Post-exposure prophylaxis (PEP) is the treatment given after being exposed to a harmful pathogen or substance. If you Google post-exposure prophylaxis, you will mainly read about this treatment in relation to HIV. Post-exposure prophylaxis is also used with rabies, the hepatitis viruses, Clostridium tetani (tetanus) and Anthrax. The goal of PEP is to prevent the sickness to develop after exposure, so before the person gets sick. The treatment does not work after the sickness has already manifested.

The human immunodeficiency virus (HIV) is perhaps the pathogenic agent that is most talked about as far as post-exposure prophylaxis is concerned. This is because HIV is a lifelong and incurable disease, and it is also one of the most feared infections.

Types of PEP

Occupational post-exposure prophylaxis and non-occupational post-exposure prophylaxis are the two types of post-exposure prophylaxis.

Occupational post-exposure prophylaxis (oPEP) is the treatment given to health workers who accidentally got exposed to a harmful agent in their line of duty. Needlestick injury is one such type of accidental exposure. HIV and hepatitis infections are easily transmitted through needlestick injuries. Non-occupational post-exposure prophylaxis is the treatment given to someone who was exposed to an infection in a non-work environment such as in sexual intercourse or drug use.

Who is Eligible for PEP?

Post-exposure prophylaxis, as highlighted earlier, prevents the body to develop the sickness from the pathogenic agent. It is not used for curative purposes. Persons eligible for PEP include:

  • Those who sustained a needlestick injury at their place of work.
  • Persons who have sex with persons from areas that are HIV-endemic.
  • Persons who are at a risk of contracting infectious agents like HIV and hepatitis B through sexual intercourse. Men who have sex with men have a much higher incidence of HIV and hepatitis B.
  • Babies born to HIV positive and hepatitis B infected mothers. The babies are immediately given PEP, before any other routine medication recommended for babies is administered to them.
  • Persons who inject drugs intravenously and who share needles or drug preparation equipment.
  • Sexually abused/assaulted persons.

When Is A Post-exposure Prophylaxis Given?
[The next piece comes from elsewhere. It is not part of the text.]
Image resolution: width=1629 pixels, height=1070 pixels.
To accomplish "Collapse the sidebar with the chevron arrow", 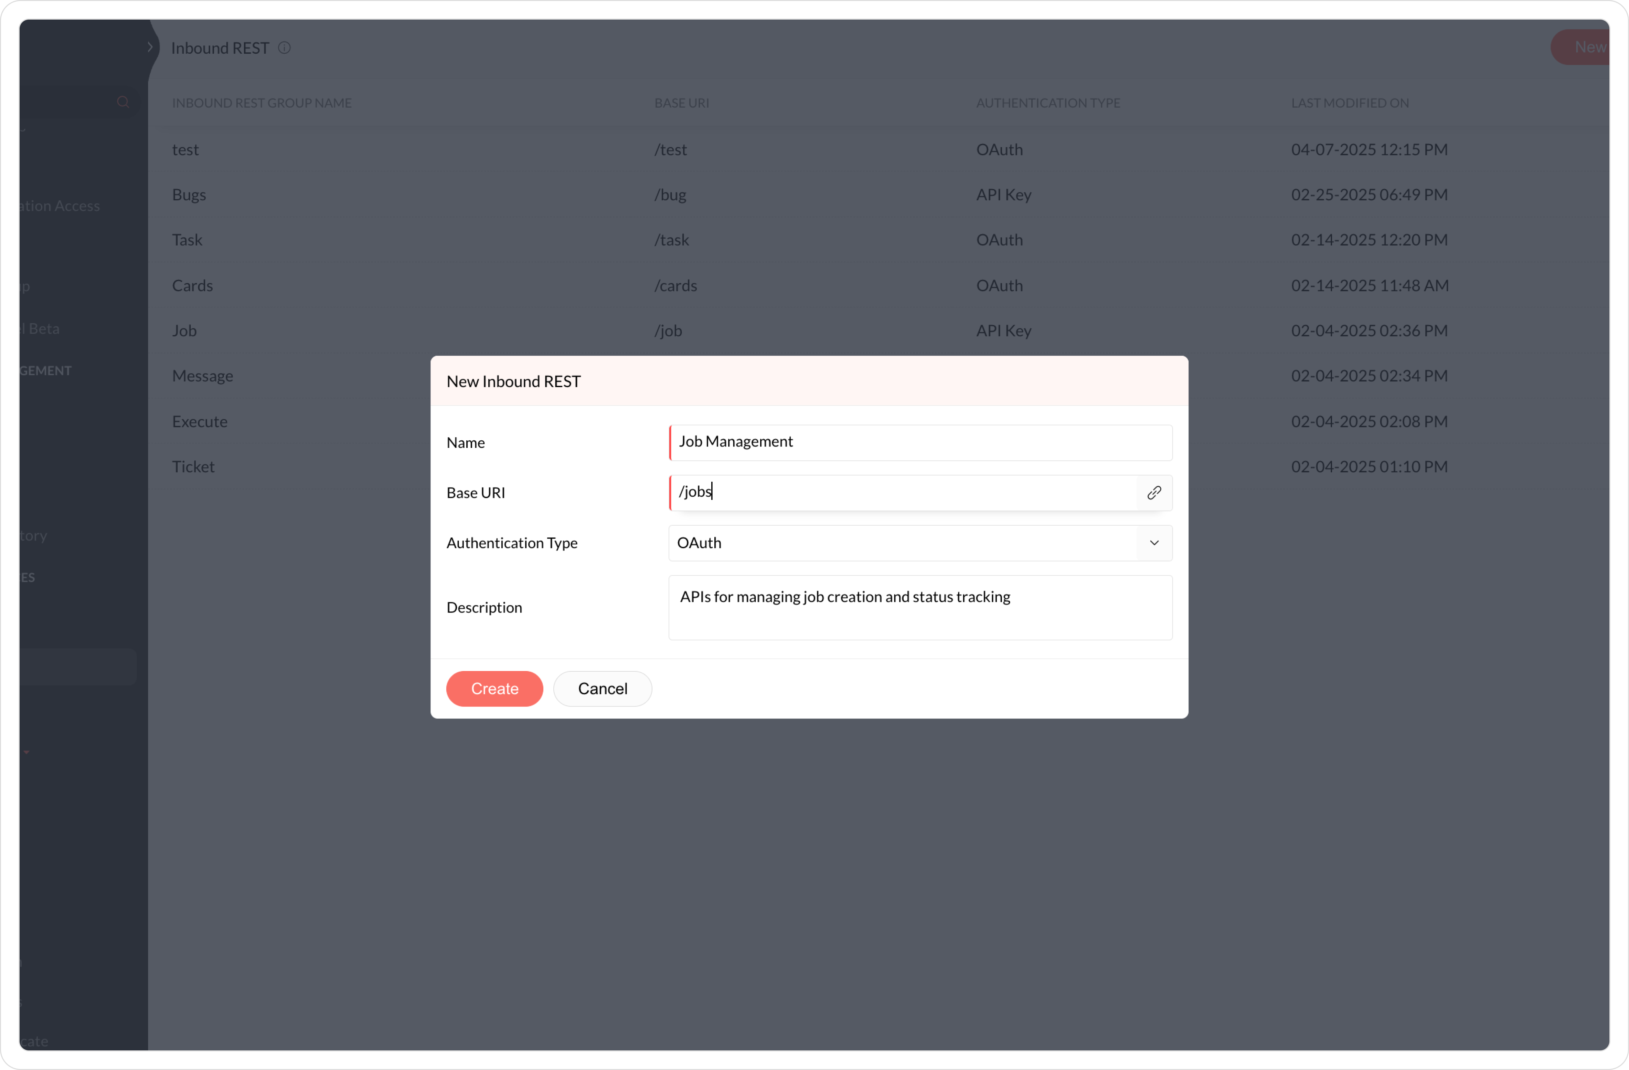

Post-exposure prophylaxis is most ideally given within 72 hours of exposure to the infection. In possible rabies infection, within 24 hours. Anything after the said time recommended is not effective.

Post-exposure prophylaxis is given as an emergency treatment for eligible persons. It is pertinent to quickly report any case of needlestick injury and sexual abuse/assault to a healthcare professional over the phone or in the hospital. In the case of an exposure to HIV, the prophylaxis is expected to be taken for up to 28 days after which an HIV test will be carried out to ascertain the body's level of response to the treatment. Post-exposure prophylaxis is only useful with HIV if a test is still negative.

When taken correctly as prescribed by a health professional, post-exposure prophylaxis is very effective in preventing infections from pathogens. Taking PEP demands practicing safe sex while using the preventive medication. Condoms have to be used correctly for every sexual intercourse, while still on the post-exposure prophylaxis, until tested free from the infection.